The American Museum of the Moving Image, located in Astoria, Queens, will host this weekend the American premiere of Peter Greenaway’s “The Baby of Macon.” This 1993 play-within-a-film has been labeled by Gareth Rees as “a representation of a snuff film”; the San Francisco Bay Guardian called it a “corrupt movie”; Michael Brooke branded it “one of the most gratuitously unpleasant and indefensibly nasty films in recent years”; and the New York Times spoke of how the male and female stars in the movie are shown “in full frontal nudity in a blasphemous scene parodying the birth of Jesus in a manger.”

The movie, set during the Renaissance in France, concerns the “miraculous” birth of a baby boy. The child’s older sister pretends that she is the virgin mother and dresses as the Virgin Mary. She attempts to seduce a bishop’s son, wishing to make him Joseph to Mary and chooses a stable for her seduction; it is complete with animals and a manger. The bishop’s son is graphically disemboweled after the birth of the son.

The Church takes the child from the mother, holding her to be unfit to have a miracle child, and then sentences her to gang rape: in a scene that lasts for ten minutes, she is raped by 113 soldiers a total of 217 times. The child is then dismembered after his bodily fluids–spittle, urine, phlegm and blood–are sold by the Church at an auction.

Catholic League president William Donohue commented on this today:

“This is perhaps the most obscene, blasphemous movie targeted at the Catholic Church that was ever made. It is the functional equivalent of a hate crime and deserves to be taken with the same degree of seriousness.

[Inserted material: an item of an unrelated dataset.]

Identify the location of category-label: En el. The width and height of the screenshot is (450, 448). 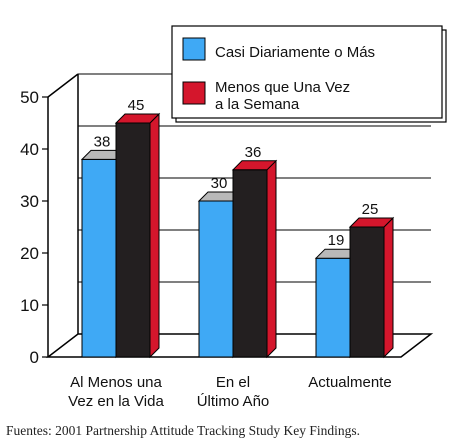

“What is even more obscene is that the museum that is hosting this attack receives federal, state and city funding. Accordingly, the league will press federal, state and city officials to explain why any public institution has a right to deeply offend a large segment of the public while forcing them to pay for it.

“It is not for nothing that there is a Web Site for information on Peter Greenaway called ‘Art and Trash Video and Laserdisc.’ The ‘Baby of Macon’ is more than trash—it is a frontal assault on Roman Catholics and the Roman Catholic Church.”